Dzisiejszy Fakt donosi o nieszczęśliwym (i trochę nieprawdopodobnym) wypadku Edyty Górniak. Jej mąż opowiada wszystko ze szczegółami - po nagraniu ostatniego odcinka Jak ONI śpiewają Edycie spadł na twarz kawałek żelastwa. "Pół centymetra od oka."
Piosenkarka ma rozcięty łuk brwiowy i całą opuchniętą twarz. Nie wiadomo, czy będzie w stanie wystąpić w sobotę. A wszystko przez... spłoszonego gołębia.

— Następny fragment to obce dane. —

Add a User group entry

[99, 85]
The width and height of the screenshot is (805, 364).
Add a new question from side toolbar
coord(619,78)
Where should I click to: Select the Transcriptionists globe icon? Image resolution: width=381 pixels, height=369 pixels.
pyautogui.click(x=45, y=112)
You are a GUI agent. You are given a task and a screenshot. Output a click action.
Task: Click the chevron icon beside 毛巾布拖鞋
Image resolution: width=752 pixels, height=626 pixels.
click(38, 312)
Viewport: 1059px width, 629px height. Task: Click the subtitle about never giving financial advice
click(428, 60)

Dramat Górniak zaczął się już po zakończeniu nagrania programu - pisze Fakt. Edyta wraz z innymi gwiazdami przygotowywała się do sesji zdjęciowej. Ale fotografowie nie doczekali się wyjścia piosenkarki. Nagle halę przeszył straszliwy krzyk. Przerażona artystka złapała się za głowę i osunęła na ziemię.
Natychmiast na pomoc Edycie ruszyli jej przyjaciele i pracownicy studia. Podnieśli artystkę i pomogli opatrzyć jej twarz. Później wydało się, kto był sprawcą wypadku. To gołąb, który wleciał do hali, gdzie nagrywany był program. Nagle, wystraszony jakimś hałasem, ptak strącił z jednego ze słupów kawałek żelastwa. Pech chciał, że spadł on wprost na twarz gwiazdy.

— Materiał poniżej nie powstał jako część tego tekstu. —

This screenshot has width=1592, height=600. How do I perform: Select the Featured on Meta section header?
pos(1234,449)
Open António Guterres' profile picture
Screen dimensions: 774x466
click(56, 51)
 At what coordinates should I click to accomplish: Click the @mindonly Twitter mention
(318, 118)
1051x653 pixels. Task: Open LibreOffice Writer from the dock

Edyta okropnie się wystraszyła, to coś uderzyło ją pół centymetra od oka. Nie wiem, czy to był jakiś metal, czy kamień,ale wolę nie myśleć, co by się stało, gdyby trafił ją w samo oko. Okazało się, że Edyta ma rozcięty łuk brwiowy, oko oczywiście natychmiast spuchło. Nie było więc mowy o robieniu zdjęć, a zresztą ona była tak bardzo przerażona, że zupełnie nie miała do tego głowy - żali się Faktowi mąż Edyty, Dariusz Krupa.

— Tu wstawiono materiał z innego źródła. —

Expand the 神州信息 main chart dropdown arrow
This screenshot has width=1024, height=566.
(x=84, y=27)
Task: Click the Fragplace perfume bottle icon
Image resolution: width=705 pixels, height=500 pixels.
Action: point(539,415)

Zaraz, zaraz, czy nie ten sam Krupa wytoczył Faktowi procesy o zniesławienie, śledzenie, zaszczucie itp.? Czy Edyta nie nazywała niedawno dziennikarzy Faktu "hienami" i "szczurami"? I teraz jakby niby nigdy nic z nimi rozmawiają? Odrobinę konsekwencji.